South Africa overtook India to become China’s third-biggest iron ore supplier in 2012, while Australia strengthened its dominant position as the major supplier to the world’s biggest iron ore consuming nation, data from customs showed on Monday.

South Africa provided 40.6 million tonnes over the year, up 12 percent compared to 2011, while Indian imports declined 54.74 percent to 33 million tonnes.

Indian authorities have been cracking down on chaotic and illegal iron ore production, with the state of Goa — one of the country’s biggest suppliers — imposing a blanket ban on all mining activities last October.

Supplies from India amounted to 10.6 percent of China’s total imports in 2011, but were already disrupted by a mining ban in Karnataka, India’s biggest iron ore producing state.

…”This year should be the year of Australia taking an increasing market share on the global iron ore market,” said Graeme Train, commodities analyst with Macquarie in Shanghai.

Task A: List every country named in the excerpt on China's iron ore imports.
Task B: Translate this sentence from the excerpt on China's iron ore imports into Spanish: "South Africa provided 40.6 million tonnes over the year, up 12 percent compared to 2011, while Indian imports declined 54.74 percent to 33 million tonnes."
Task C: Carry on the excerpt on China's iron ore imports from its last sentence.
The material that follows comes from a separate source.

Data shown:
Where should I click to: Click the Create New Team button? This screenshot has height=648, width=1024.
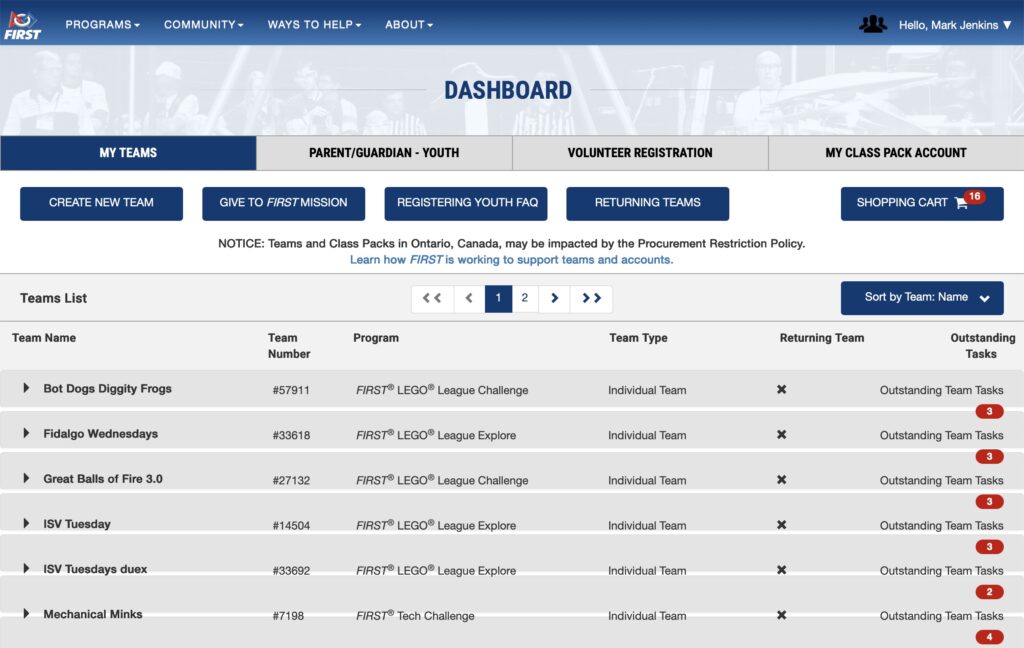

Exercise result A: South Africa, India, China, Australia

Exercise result B: Sudáfrica suministró 40,6 millones de toneladas durante el año, un 12 por ciento más que en 2011, mientras que las importaciones indias cayeron un 54,74 por ciento, hasta 33 millones de toneladas.

Exercise result C:
“Brazil is not going to see any growth with Vale guiding for negative volumes — the vast majority of growth on the seaborne market is coming from Australia.”

…Supplies from India are not expected to recover in the near term, and are unlikely to reach previous high levels, said Train.

“I think India can recover to some extent — they are going through a process of cleaning up illegal operations and eventually it will get back on line, but it will be at severely reduced volumes relative to where they were historically.”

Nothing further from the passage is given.